Lake Forest Academy Sophomore Aids in Education in Tanzania


Waimon got very close with the students of Yakini School even to the point where they shared personal stories with her.

Tiffany Filawo, Staff Writer

The quality of education offered at Lake Forest Academy (LFA) is something that the LFA community takes a lot of pride in and students use to their full advantage to keep them on the right track to assuring them a promising future. Sadly, not everyone around the world has access to the kind of education offered at the Academy. Sophie Waimon, a sophomore this year, saw the contrast between the education she receives at the Academy and Yakini School, a school in Arusha, Tanzania she visited over the summer.

Waimon is sitting in a classroom with the orphans from Yakini School.

Waimon does volunteering projects over the summer through the program, Overland, which partners with an orphanage, Living Water Children’s Center. This orphanage partners with Yakini School, which was how Waimon got to work with the orphans at that school. Waimon was so touched by her culturally immersive and heart-warming experience in Tanzania that she wanted to give LFA students the opportunity to learn more about the Tanzanian culture and people through charity work for Yakini School.
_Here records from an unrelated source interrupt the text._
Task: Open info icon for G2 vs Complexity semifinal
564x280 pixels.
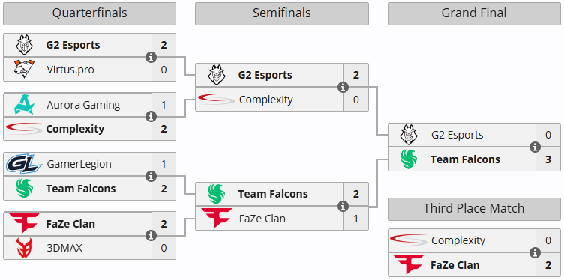Action: coord(344,88)
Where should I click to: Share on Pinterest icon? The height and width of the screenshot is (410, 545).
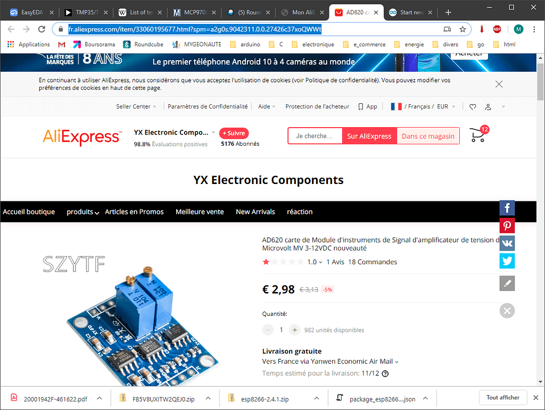click(x=507, y=225)
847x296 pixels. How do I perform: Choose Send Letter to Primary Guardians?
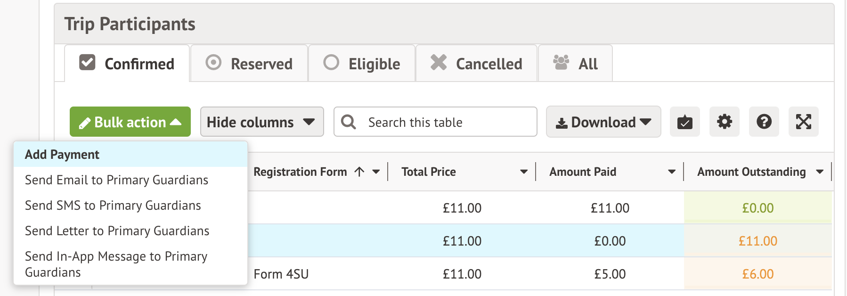pyautogui.click(x=117, y=231)
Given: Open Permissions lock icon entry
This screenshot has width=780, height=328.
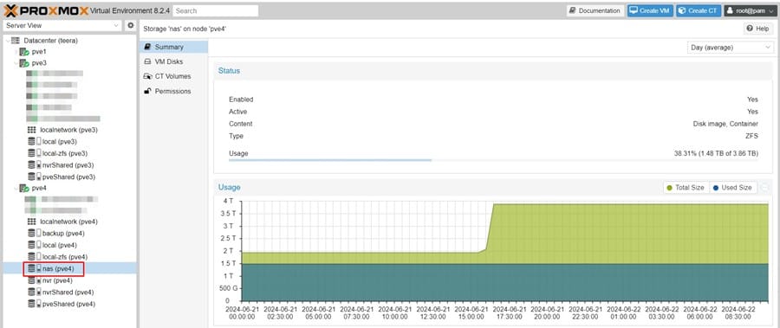Looking at the screenshot, I should [x=147, y=92].

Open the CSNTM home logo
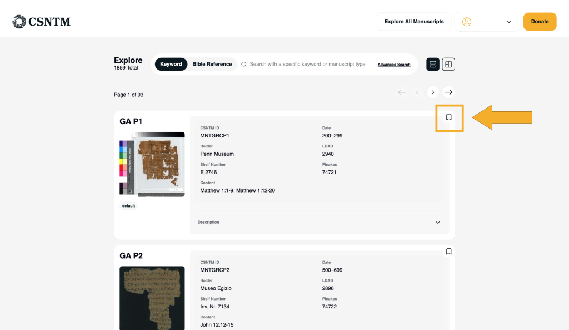42,22
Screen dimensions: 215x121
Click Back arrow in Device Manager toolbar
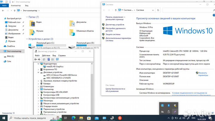click(x=36, y=59)
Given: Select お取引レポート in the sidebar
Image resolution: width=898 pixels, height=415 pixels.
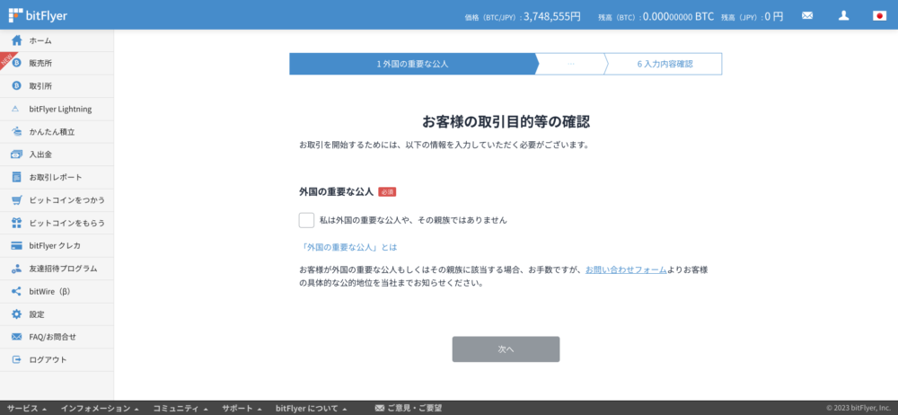Looking at the screenshot, I should click(x=55, y=177).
Waimon and her fellow memebrs of Overland, the organization through which she was able to travel to Tanzania, were able to fully immerse themselves in the Tanzanian culture and even climb Mount Kilimanjaro.

Waimon is not new to doing charity work at schools across the globe as she has traveled to Costa Rica to volunteer at schools through Overland. This past summer trip to Tanzania, Waimon got to not only help the children she worked with, but learn a thing or two about their culture.

“I really loved this because we were totally immersed in what we were doing, whether it was like the culture of the kids in the school even the more native people like the Maasai, which attracted me to this trip,” noted Waimon.

She loved the orphans in Tanzania because they were happy to see her, wanted to play with her and talk to her.

“It doesn’t matter what background they came from, they just want to be happy,” said Waimon.

The orphans at Yakini School were overjoyed to have spent their summer with Waimon and her fellow members of Overland.
Waimon got very close with the students of Yakini School even to the point where they shared personal stories with her.

Waimon also got to improve her Swahili, which is the official language alongside English in Tanzania.

Waimon chose to start this project at LFA because she knows how open to diversity and how generously giving the LFA community is to those less fortunate. She wants to share the same joy she gained from opening herself up to a new culture, to the rest of the LFA community, and hopes to have members of the club keeping in contact with the students at Yakini School. Waimon and her family were so touched by the personal stories of the students that they are currently sponsoring a boy who injured his legs and has no guardians. The club is a way for her to continue giving back.

“My major goal is to raise money through a fundraiser or two throughout the year to provide uniforms and shoes for them, and then my second goal is to show people the culture that I learned in Tanzania and help them be able to connect to the kids as I was,” stated Waimon.